Interestingly, Joseph’s use of the word is unique because he does not utter it as a response to a divine command, but rather to a seemingly innocuous request from his father Jacob. Unlike most of the Torah’s narratives, God is not really a main player in the Joseph story. It is a famously human account, with the divine plan unfolding in a more subtle, oblique fashion. In the Joseph narrative, God almost seems to be directing the action from “behind the curtain,” as it were.
That’s what makes Joseph’s “Hineini” all the more poignant. Though he has no way of knowing it consciously at the time, his father’s request will indeed set in motion a series of events that will have profound and wide ranging consequences: Joseph’s travail at the hands of his brother, his subsequent good fortune in Pharaoh’s court, the rescue of his family from famine and their relocation to Egypt, where they will eventually grow into a great nation. We might say that if Joseph had not been “ready” to do this simple chore for his father, none of us would even be around today to read the story.

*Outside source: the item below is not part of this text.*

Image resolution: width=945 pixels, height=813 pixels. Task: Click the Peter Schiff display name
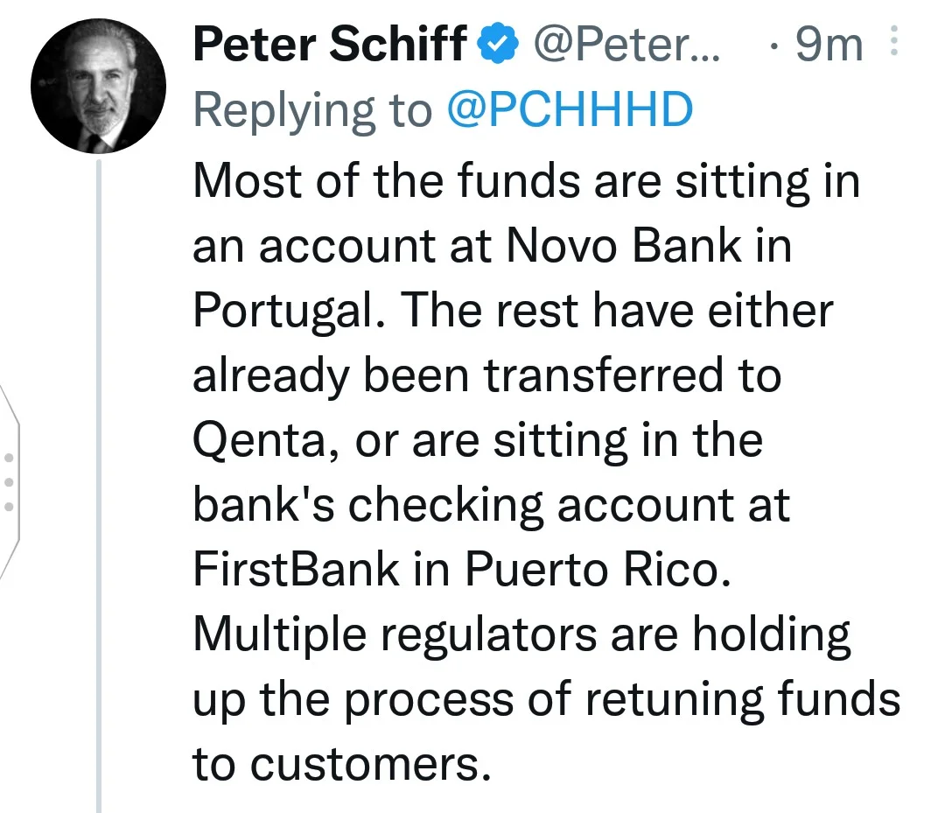point(330,44)

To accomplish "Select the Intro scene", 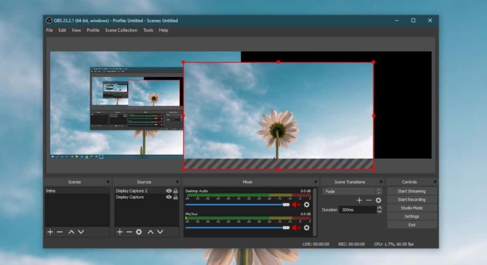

Of course Joseph will eventually be able to put these pieces together when he is reunited with his brothers and explains to them: “Do not be distressed or reproach yourselves because you sold me hither: it was to save life that God sent me here.” (45:5) By the end of the narrative, he will no longer be the immature and somewhat self-centered youth that we met in this week’s portion. He will understand the method to the seeming madness of his world. He will be able, finally, to grasp the deeper meaning of his life, of the twisting path he has traveled.
Like so many of us, it is only at the end of a long and often difficult road that we are able to sense the inner purpose of our journey. I can think of no better reason for us to cultivate spiritual readiness: to be able to truly answer when we are called: “Hineini.”